*研读文本*.
++++

图2 股骨颈骨折Pauwels Ⅲ型有限元模型
1.2.3材料赋值及设置骨折端摩擦系数 对松质骨、皮质骨单元分别进行材料赋值,皮质骨、松质骨屈服应力参考文献[4],其他材料参数如密度、弹性模量、泊松比参考文献[5](见表1)。骨折断端之间的摩擦系数[6]设置为0.46。
表1 材料参数
图3 侧身时股骨中上段受力分析示意图
换算合力F约为84.85 N,方向为与下肢长轴成45°,载荷作用部位为中上段重心处。实际工作中,翻身护理的时长在数秒至十几秒之间,本研究在预实验中发现载荷作用时间为5 s时,骨折端接触最明显,故将载荷作用时间均设置为5 s。
1.2.5边界条件 牵引或无牵引状态下,骨折近端相对于骨折远端处于不变位置,因此将骨折近端设置为各个方向固定。
1.2.6提交运算 完成上述前处理步骤后,骨折模型已包含计算所需的参数信息,将此模型导出为K格式文件,并提交至LS-DYNA软件运算,在Hyperview14.0软件中记录并比较骨折端的应力、位移信息。

++++

*数据条目*.
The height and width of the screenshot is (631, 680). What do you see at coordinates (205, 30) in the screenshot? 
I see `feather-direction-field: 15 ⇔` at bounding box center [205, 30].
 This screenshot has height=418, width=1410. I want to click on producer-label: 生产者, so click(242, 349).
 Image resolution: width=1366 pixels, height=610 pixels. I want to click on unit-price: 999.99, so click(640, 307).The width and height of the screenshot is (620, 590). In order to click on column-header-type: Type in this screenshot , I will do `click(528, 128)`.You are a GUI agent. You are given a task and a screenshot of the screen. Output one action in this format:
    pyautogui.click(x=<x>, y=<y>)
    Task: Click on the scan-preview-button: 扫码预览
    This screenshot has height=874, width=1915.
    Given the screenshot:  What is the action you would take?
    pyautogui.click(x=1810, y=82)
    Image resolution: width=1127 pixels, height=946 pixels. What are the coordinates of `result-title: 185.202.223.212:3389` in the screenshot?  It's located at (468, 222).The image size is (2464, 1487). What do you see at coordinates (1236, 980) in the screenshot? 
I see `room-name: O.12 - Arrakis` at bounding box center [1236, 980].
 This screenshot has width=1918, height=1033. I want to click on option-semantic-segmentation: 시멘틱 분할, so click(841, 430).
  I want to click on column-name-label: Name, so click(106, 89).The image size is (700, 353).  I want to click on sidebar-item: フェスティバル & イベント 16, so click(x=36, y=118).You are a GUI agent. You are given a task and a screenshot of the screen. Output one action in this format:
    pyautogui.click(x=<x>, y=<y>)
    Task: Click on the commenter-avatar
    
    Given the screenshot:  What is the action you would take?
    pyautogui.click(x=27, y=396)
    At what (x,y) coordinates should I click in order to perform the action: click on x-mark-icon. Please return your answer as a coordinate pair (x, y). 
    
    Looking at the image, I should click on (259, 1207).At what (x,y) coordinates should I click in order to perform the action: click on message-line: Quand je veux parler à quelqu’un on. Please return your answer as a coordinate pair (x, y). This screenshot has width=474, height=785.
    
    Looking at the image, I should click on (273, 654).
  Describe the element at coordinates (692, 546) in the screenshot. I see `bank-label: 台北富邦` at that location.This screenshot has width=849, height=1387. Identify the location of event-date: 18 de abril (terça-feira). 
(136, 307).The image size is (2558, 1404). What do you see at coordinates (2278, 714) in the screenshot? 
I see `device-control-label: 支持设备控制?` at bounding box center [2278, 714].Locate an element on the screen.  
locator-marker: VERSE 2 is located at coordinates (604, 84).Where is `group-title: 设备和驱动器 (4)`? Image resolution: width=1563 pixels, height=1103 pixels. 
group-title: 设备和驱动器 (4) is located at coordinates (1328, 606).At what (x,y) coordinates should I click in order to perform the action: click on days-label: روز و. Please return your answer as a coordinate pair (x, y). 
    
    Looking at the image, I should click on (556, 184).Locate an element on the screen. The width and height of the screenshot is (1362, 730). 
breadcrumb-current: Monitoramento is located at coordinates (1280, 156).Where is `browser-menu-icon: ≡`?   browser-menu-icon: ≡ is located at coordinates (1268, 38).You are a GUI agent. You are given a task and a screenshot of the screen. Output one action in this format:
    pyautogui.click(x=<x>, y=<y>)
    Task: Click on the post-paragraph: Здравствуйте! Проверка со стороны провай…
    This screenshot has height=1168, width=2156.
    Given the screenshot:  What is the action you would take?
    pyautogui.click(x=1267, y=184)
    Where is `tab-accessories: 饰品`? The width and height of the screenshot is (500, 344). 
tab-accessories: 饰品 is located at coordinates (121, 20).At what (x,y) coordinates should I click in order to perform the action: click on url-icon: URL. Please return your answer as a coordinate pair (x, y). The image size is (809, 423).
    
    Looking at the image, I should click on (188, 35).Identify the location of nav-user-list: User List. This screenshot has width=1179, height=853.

++++

*必做任务*.
1) 根据股骨颈骨折有限元模型这段研读文本回答：
(a) 骨折断端之间的摩擦系数设为多少？
(b) 载荷作用时间统一设为多长？
(c) 模型导出成什么格式的文件，又提交到哪个软件运算？
2) 接着股骨颈骨折有限元模型这段研读文本的最后一句往下写。
这些数据在此用不上。

*按序答案*.
1)
(a) 0.46
(b) 5 s
(c) K格式文件，提交至LS-DYNA软件运算

2)
无牵引下,侧身翻身的应力集中于股骨颈内下侧、稍偏后的骨折端,最大应力106.7 MPa(图4a)。牵引下,侧身翻身应力集中于股骨颈内下侧、稍偏前的骨折端,最大应力为30.3 MPa(图4b)。
图4 骨折端应力云图
无牵引状态下,股骨干的最大合位移位于其远端,达到12.91 mm;骨折断端处最大合位移为1.64 mm,在X,Y,Z轴上的最大分位移分别为1.08 mm,0.24 mm,-1.11 mm(见图5a及表2)。牵引状态下,股骨干的最大合位移位于其远端,达到10.6 mm;骨折断端处最大合位移为5.03 mm,在X,Y,Z轴上的最大分位移分别为2.64 mm,0.30 mm,-4.64 mm(见图5b及表2)。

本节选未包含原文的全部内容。